Henry James. Daisy Miller. 1879. Trag-rom-ic novella: tragedy-romance-comedy.

Daisy MillerThis enchanting little narrative is elegantly crafted and boasts one of the most appealing heroines in literature, though its style does perhaps verge on the constipated.

Indeed, at first I found myself rebelliously comparing this novella to the writings of P. G. Wodehouse, who playfully aped James’s high-brow style and preoccupation with the aristocracy, and of Edith Wharton, who never attained the color and intimacy of James the Younger. Yes, James expresses a typically Anglo contempt for “dagoes,” sprinkles the narrative with pretentious French phrases and references to Byron and Cherbuliez (?); and gives us characters we tend to identify as Wodehousian goofs: the lounging gentleman, the charmingly artless young lady, and the blunt little boy who is the instrument of their meeting. Nevertheless, by its end I was willing to proclaim Daisy Miller a masterpiece.

My change of heart was due partly to James’s elegant craftsmanship and the ephemeral delicacy of his prose. Mostly, though, it was because I had fallen in love with Daisy Miller myself. She is so cute! So frank and sincere—so utterly charming!

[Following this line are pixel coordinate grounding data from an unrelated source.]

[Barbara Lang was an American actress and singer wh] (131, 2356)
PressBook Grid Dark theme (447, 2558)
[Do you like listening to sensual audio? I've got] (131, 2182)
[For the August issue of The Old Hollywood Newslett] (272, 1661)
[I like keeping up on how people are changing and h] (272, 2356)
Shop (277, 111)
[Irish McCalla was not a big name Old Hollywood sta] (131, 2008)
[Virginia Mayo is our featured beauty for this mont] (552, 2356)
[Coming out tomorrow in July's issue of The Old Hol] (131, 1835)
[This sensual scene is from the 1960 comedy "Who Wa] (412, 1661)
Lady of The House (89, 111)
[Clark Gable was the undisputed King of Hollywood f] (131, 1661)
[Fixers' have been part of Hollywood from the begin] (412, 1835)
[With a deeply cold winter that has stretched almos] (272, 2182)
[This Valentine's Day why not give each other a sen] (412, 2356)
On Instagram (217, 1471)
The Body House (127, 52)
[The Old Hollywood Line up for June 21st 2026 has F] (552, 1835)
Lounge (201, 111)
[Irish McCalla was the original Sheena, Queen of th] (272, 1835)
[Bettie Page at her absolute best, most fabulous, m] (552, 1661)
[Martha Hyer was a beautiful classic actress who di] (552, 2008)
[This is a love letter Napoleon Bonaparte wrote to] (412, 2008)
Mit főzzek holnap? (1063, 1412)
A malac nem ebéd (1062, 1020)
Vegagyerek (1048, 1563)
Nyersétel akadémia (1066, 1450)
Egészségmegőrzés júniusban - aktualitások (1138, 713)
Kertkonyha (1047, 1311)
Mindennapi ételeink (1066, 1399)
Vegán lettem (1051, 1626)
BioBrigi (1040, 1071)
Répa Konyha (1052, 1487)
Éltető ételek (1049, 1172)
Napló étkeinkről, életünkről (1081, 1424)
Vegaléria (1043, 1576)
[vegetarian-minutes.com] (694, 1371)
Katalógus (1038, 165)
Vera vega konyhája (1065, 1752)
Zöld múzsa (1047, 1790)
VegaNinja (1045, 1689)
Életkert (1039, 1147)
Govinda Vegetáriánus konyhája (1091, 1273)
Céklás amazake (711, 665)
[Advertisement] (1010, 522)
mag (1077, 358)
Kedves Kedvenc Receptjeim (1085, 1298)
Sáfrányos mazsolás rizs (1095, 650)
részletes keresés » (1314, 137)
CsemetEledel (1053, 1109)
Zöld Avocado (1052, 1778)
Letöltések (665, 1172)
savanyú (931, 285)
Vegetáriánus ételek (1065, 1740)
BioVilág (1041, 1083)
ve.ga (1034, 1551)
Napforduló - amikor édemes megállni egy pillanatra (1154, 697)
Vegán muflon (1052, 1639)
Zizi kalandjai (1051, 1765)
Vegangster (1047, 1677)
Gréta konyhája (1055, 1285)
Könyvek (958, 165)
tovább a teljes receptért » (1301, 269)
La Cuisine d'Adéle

She teases and tantalizes the gentlemanly Mr. Winterbourne and shocks polite society (if it were so unmannerly as to allow itself to be shocked) with her very public goings-on with the suave Mr. Giovanelli. She is the perkiest little flirt in the world, and yet she is so innocent, so unaware of how unforgiving the world can be, and so heartbroken when she finally comes into this knowledge. The ending is inevitable.